É costume dizer que o que faz os jogadores de râguebi de uma equipa baterem palmas à equipa adversária, por vezes em corredor, no final de um jogo é a tradição. Isso é apenas meia-verdade. É certo que desde pequenos que os jogadores são habituados a isso. Mas o que permite esta tradição perdurar é quase inexistência de polémica fútil ou desnecessária. Um mundial tem tanto para discutir - jogadores, táticas, jogadas, ações disciplinares, etc. - que não vale a pena perder tempo com inutilidades.

No jogo mais surpreendente do torneio - a incrível vitória do Japão sobre a África do Sul - o mais curioso não foi ver os jogadores derrotados a cumprimentarem os japoneses depois de uma derrota humilhante. Foi saber-se depois que vários adeptos da África do Sul tinham feito guarda de honra a adeptos do Japão à entrada dos transportes públicos, por terem apoiado a equipa vencedora.
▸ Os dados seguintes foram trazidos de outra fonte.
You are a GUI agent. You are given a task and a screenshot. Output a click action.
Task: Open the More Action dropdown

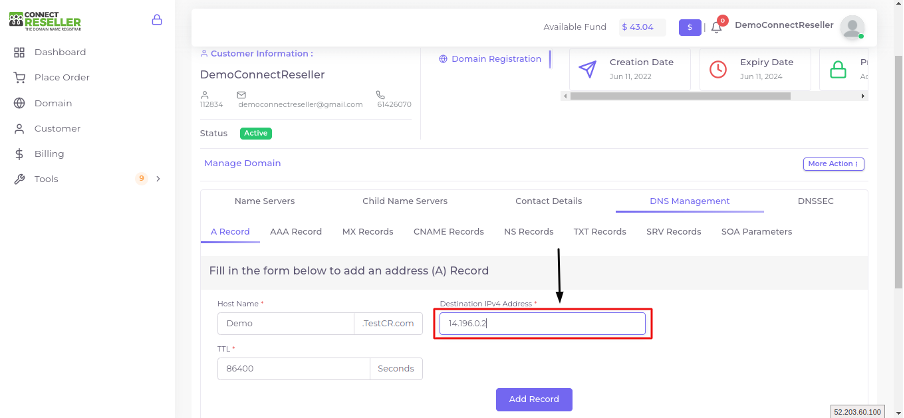point(833,164)
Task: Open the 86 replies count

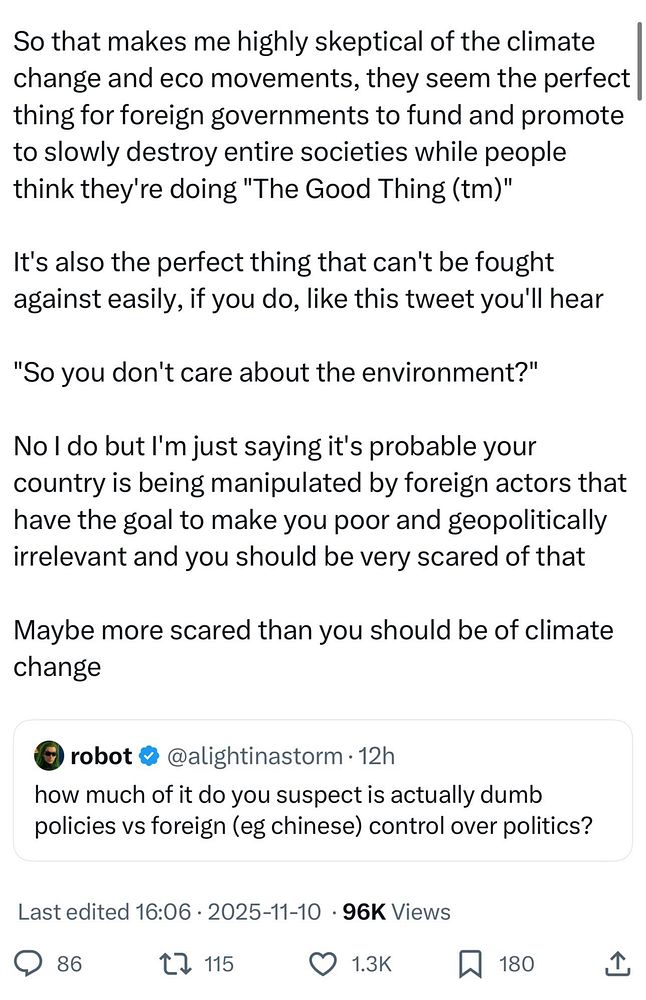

Não são os adeptos do râguebi que são melhores do que o futebol, é o desporto em si que soube colocar-se muito à frente. Nada que o futebol não possa fazer, apenas não quer. A mesma FIFA que arrastou o futebol para escândalos sucessivos, acha que a introdução de repetições vídeos nos estádios de mundiais e de grandes torneios ou a audição em direto de qualquer diálogo com o árbitro ou da equipa de arbitragem prejudicam o espetáculo. Qualquer pessoas que este fim de semana guarde uma hora para ver algum destes jogos perceberá o ridículo desta posição. Aproveitem, que as meias finais são só no outro fim de semana.